THE LEFT Sullivan, Handy, Ajello, and Guthrie. |
Rhode Island voters, for all their supposed insularity, are an increasingly progressive bunch.
Barack Obama won a landslide victory here. The most Catholic state in the union is overwhelmingly pro-choice. And a recent survey out of Brown University found fully 60 percent of voters in favor of same-sex marriage, with just 31 percent opposed.
Rhode Island is not merely a Democratic bastion. It is, by many measures, a liberal one.
And yet, the State House remains a curiously conservative place. Republicans have had a near monopoly on the governor's office for the last two decades. And the General Assembly, the most Democratic state legislature in the country, often seems as if it is doing its best GOP imitation.
Rhode Island remains the only state in New England that fails to recognize gay marriage. There is an odd obsession with illegal immigration on Smith Hill. Leading Democrats speak, with surprising fervor, about the importance of tax cuts for the Ocean State's wealthiest residents.
"You'd get laughed out of DC if you proposed that in Congress as a Democrat," said Matthew Jerzyk, a liberal lawyer and activist who has been haranguing the state legislature for years.

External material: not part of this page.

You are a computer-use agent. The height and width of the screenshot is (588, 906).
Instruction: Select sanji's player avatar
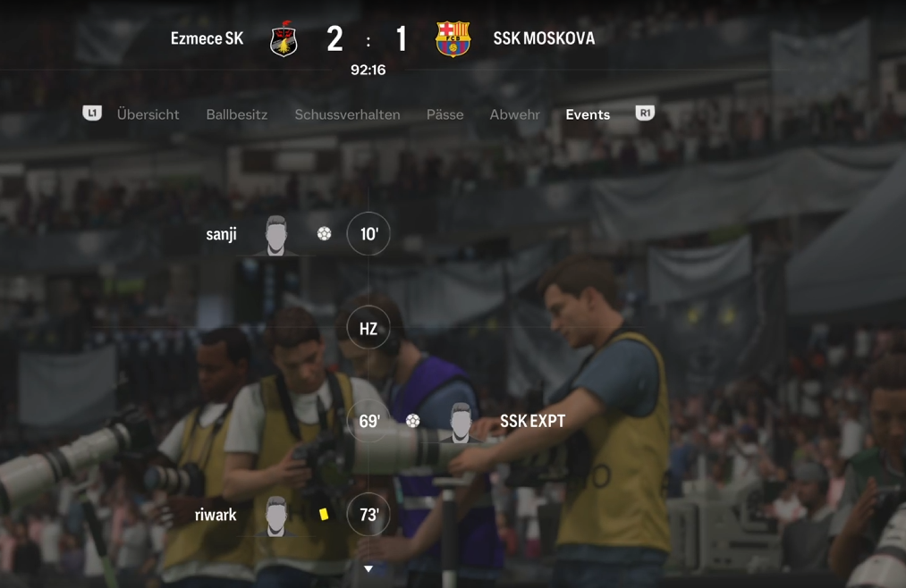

The General Assembly's conservative bent owes something to the power of incumbency: old-school pols, often resistant to generational shifts on prickly social concerns, have had little trouble winning re-election here. And in a legislature known for its centralized control, a relatively conservative Speaker of the House, William J. Murphy, has managed to keep a lid on ideological ferment.
But now, for the first time in memory, a progressive ascendancy is in view. And a State House long to the right of the electorate could, in a year-and-a-half, reflect something approaching the will of the people.
Governor Carcieri, a conservative Republican, is terming out of office and the leading contenders to replace him include two Democrats and an ex-Republican, Lincoln Chafee, who is arguably as liberal as his rivals.
Meanwhile, new Senate President M. Teresa Paiva Weed is shaping up as a friend to progressive legislators. And with Murphy widely expected to step down at the end of the 2009-2010 legislative session, despite his public pronouncements to the contrary, the House seems on the brink of change.
Majority Leader Gordon Fox, an openly gay Providence liberal, is the heir apparent for the speakership. And the Progressive Caucus, a loose assemblage of 12 to 20 lefty legislators centered in the House, seems positioned to move from agitator to insider.
But the left, for all its promise, is hardly assured of primacy.
The progressive wing of the legislature, if emergent, is still small. And it took a blow in the last couple of weeks, with the death of State Representataive Thomas C. Slater and State Representative Elizabeth M. Dennigan's announcement that she will challenge Congressman Jim Langevin in a Democratic primary next year.
Moreover, the imminent shift in Smith Hill leadership may not be the panacea it would appear. And the swirl of national events, so helpful to the local left in the last couple of years, could prove a problem in the not-so-distant future.
THE OBAMA FACTOR
President Bush was, in many respects, a godsend for Rhode Island Democrats.
His failures helped the party pry a Senate seat away from Chafee, in his Republican days, three years ago. And in November, deep disenchantment with the Bush administration led to big GOP losses in the state legislature.
It is, of course, difficult to imagine the current commander-in-chief provoking anything like the enmity his predecessor inspired. Indeed, a recent Washington Post-ABC News poll found the public continues to blame President Bush for much of the nation's economic strife.
But the same survey suggested the gloom is rubbing off on the new administration. President Obama's overall approval rating has dipped below 60 percent for the first time. Faith in the stimulus package is eroding. Concern about the deficit is growing.
And if the push for major health care reform falls flat, Obama's progressive, interventionist approach to the economy could take a serious tumble in the public estimation.
"The new openness to an expanded role in government is entirely dependent on the government's success," said Darrell West, a former Brown University political science professor now at the Brookings Institution, a Washington think tank.
Indeed, a backlash to Obamanomics has already cropped up in this state. A new conservative think tank is churning out white papers. A passel of bloggers is beating the drum ever louder. And a protest group known as the Rhode Island Tea Party has proven remarkably adept at grabbing headlines in recent months.
Of course, that conservative impulse has little chance of ushering in an era of Republican rule here. This is a deep blue state, after all. But it could mean trouble for the most liberal Democrats — if not at the polls, then at least in the State House corridors, where policy is made.